EXTRACT →
◆ ◆ ◆ ◆

It’s the age-old question: did the Trojan War really happen? And if it did, did it happen as Homer wrote in his Iliad?
Of course, it is near-impossible to come to a definite conclusion. With over 3000 years between us and the Mycenaeans (the Greek peoples described by Homer) time has wiped out much of the evidence we need to understand the events. That said, by combining recent archeological discoveries with what we know of Homer’s epic, we have been able to answer some of the questions about Troy and its legendary war.
PART I: MYCENAEAN ARCHEOLOGY
Question 1: was Troy a real city?
Clearly, Homer thinks so. As for the Mycenaeans, they don’t say much about a city named Troy; but thanks to archeology, we know that there was indeed a large settlement in Asia Minor that corresponds to Homer’s description. The city was built in nine layers, each corresponding to a certain time period. But archeologists made a disappointing discovery: Troy VII, which existed during the estimated time period for the Trojan War (1250 – 1200 B.C.), was too small to have been the glorious hub of civilisation described by Homer.
However, recently, excavations have revealed that Troy VII was in fact larger than previously thought – about fifteen times larger. A second wall was discovered around the city, encompassing an area of about seventy-five acres. So it appears that Troy VII could have been Homer’s Troy after all.
Question 2: was a war fought between Trojans and Mycenaeans?
While Homer believed so, archeologists’ opinions are divided on the subject. No written evidence survives from the Mycenaeans mentioning a Trojan War. We do know that Mycenaeans had contact with Troy, and a Mycenaean cemetery has been excavated on the coast near the settlement; however, the men buried were likely sailors, not soldiers.

◆ ◆ ◆ ◆

GIVEN INFORMATION →
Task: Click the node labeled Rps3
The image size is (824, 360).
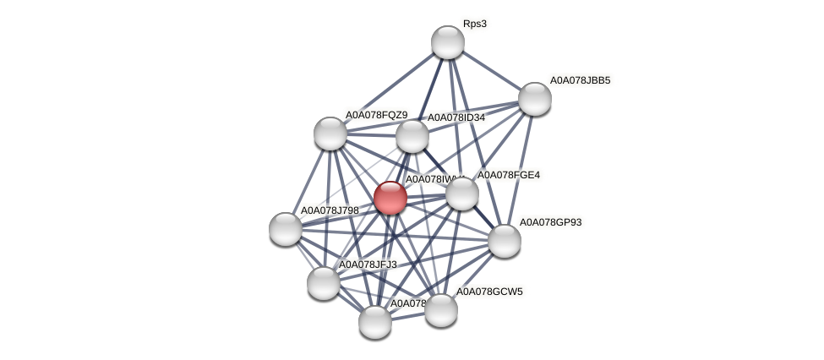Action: coord(448,42)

◆ ◆ ◆ ◆

TASKS TO CARRY OUT →
(1) Answer these questions using the Trojan War text:
(a) In how many layers was the city of Troy built?
(b) About how many acres did the second wall discovered around Troy VII enclose?
(c) Who were the men buried in the Mycenaean cemetery near the settlement likely to have been?
(2) Please print the passage of the Trojan War text between "Of course, it" and "its legendary war.", inclusive.

SOLUTIONS →
(1)
(a) Nine layers.
(b) About seventy-five acres.
(c) Sailors, not soldiers.

(2)
Of course, it is near-impossible to come to a definite conclusion. With over 3000 years between us and the Mycenaeans (the Greek peoples described by Homer) time has wiped out much of the evidence we need to understand the events. That said, by combining recent archeological discoveries with what we know of Homer’s epic, we have been able to answer some of the questions about Troy and its legendary war.